The equation for Team India is simple; win the decider in Dharamsala and take home the Border Gavaskar Trophy. If Australia manage to even eke out a draw in the decider, the trophy will travel to Australia, for Steven Smith’s side are current holders of the trophy – which they won in 2014-15 – and a drawn series will be enough for them to cling on to it.

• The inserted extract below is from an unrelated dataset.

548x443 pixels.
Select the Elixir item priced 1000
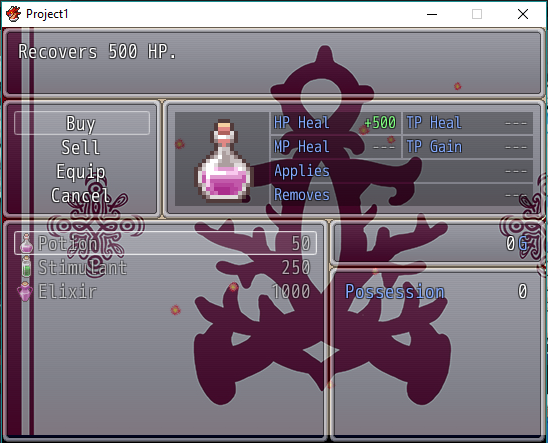pos(165,291)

The Indian team hasn’t lost a series since Virat Kohli has been handed the reins of the Test team, and it is in this context that there will be a bit of pressure in the Indian team. After Virat Kohli was named the regular captain of the Test team, the Indian Test team drew the one-off Test against Bangladesh in June 2015 and followed it up with six consecutive series wins. One senses there will be a bit of desperation in the Indian camp – and among supporters – to extend that run of series wins.

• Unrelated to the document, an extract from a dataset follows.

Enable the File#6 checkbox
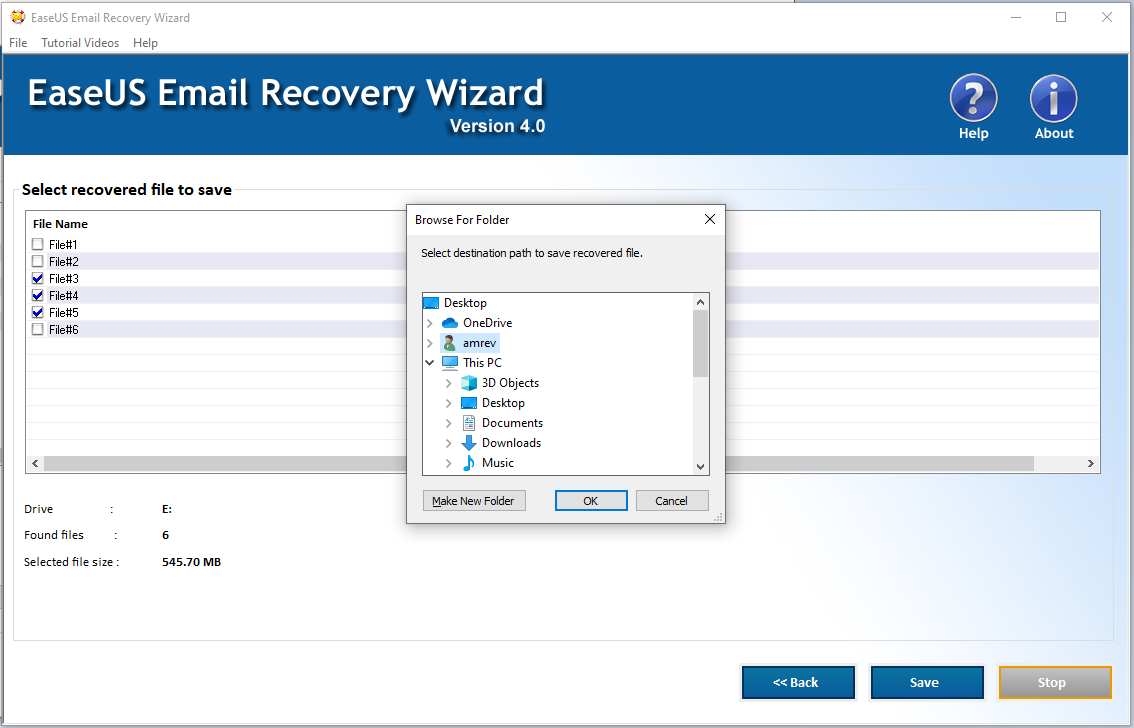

The HPCA Stadium is nestled in the foothills of the Himalayas, and the high altitude and prevalent climatic conditions are expected to aid pace bowlers. History too points to the fact that quick bowlers will have a lot going for them. In the three Ranji Trophy matches played at Dharamsala this season, quick bowlers picked up 88 wickets at a wicket every eight overs, while spinners only managed eight wickets at a wicket every 22 overs.
These numbers are in stark contrast to what has happened in this series; in the three Test matches so far, spinners from both sides have picked up 72 wickets altogether, while the quick bowlers have picked up 32 wickets in total.
Hitherto in the series, the Indian spinners have not only picked up more wickets than their quick-bowling colleagues but have also bowled more than twice the numbers overs their quick bowling-teammates have bowled.
Given how much conditions are expected to be in favour of the quick bowlers, the Indian team management will be faced with some difficult decisions to make. Do they continue with both the spinners in the eleven or do they bench one of the spinners for a third medium pacer? Or do they revert to the five-bowlers theory and field an extra quick bowler?
Bhuvneshwar Kumar, who thrives in conditions where there is a bit of nip in the air and a bit of juice in the wicket, is most-likely to join the eleven if India decide to go the five-bowlers way.
The Indian team management – comprising captain Virat Kohli and coach Anil Kumble among others – will have to pick the eleven knowing that the lower order hasn’t quite contributed to the extent they did earlier in the home season. Also, going in with only five specialist batsmen could be a huge risk – given the conditions are expected to be lopsided in favour of the quick bowlers.
The problems of the Indian team management are compounded further by the injury to the captain. Addressing the media on the eve of the Test, Virat Kohli maintained that he would only play if he was 100 per cent fit. If Virat is forced to sit out, it will be a big blow to Team India; the team will not only miss Virat in the batting line-up, they will also miss a very good leader of men.
The selectors have named Shreyas Iyer as a cover for the injured Virat; the Mumbai batsman followed up his 1,321 runs in the previous Ranji Trophy season with another excellent season. The 22-year old Shreyas scored 725 runs in this season’s Ranji Trophy and even impressed scoring stroke-filled centuries against Australia and Bangladesh in the pre-series warm-up matches.
Given how much rides on this series and how passionate and competitive Virat Kohli is, one expects he will take the field on Saturday morning even if he is close to being 100 per cent fit.
Where the Australia team is concerned, they are expected to field the same batting line-up, but will most likely make one change to the bowling attack; it is expected that Steven O’Keefe will make way for one of Jackson Bird or all-rounder Marcus Stoinis.
India: Murali Vijay, KL Rahul, Cheteshwar Pujara, Virat Kohli, Ajinkya Rahane, Ravichandran Ashwin, Wriddhiman Saha, Ravindra Jadeja, Bhuvneshwar Kumar, Umesh Yadav, Ishant Sharma.
Australia: Matt Renshaw, David Warner, Steven Smith, Shaun Marsh, Peter Handscomb, Glenn Maxwell, Matthew Wade, Marcus Stoinis, Pat Cummins, Josh Hazlewood, Nathan Lyon.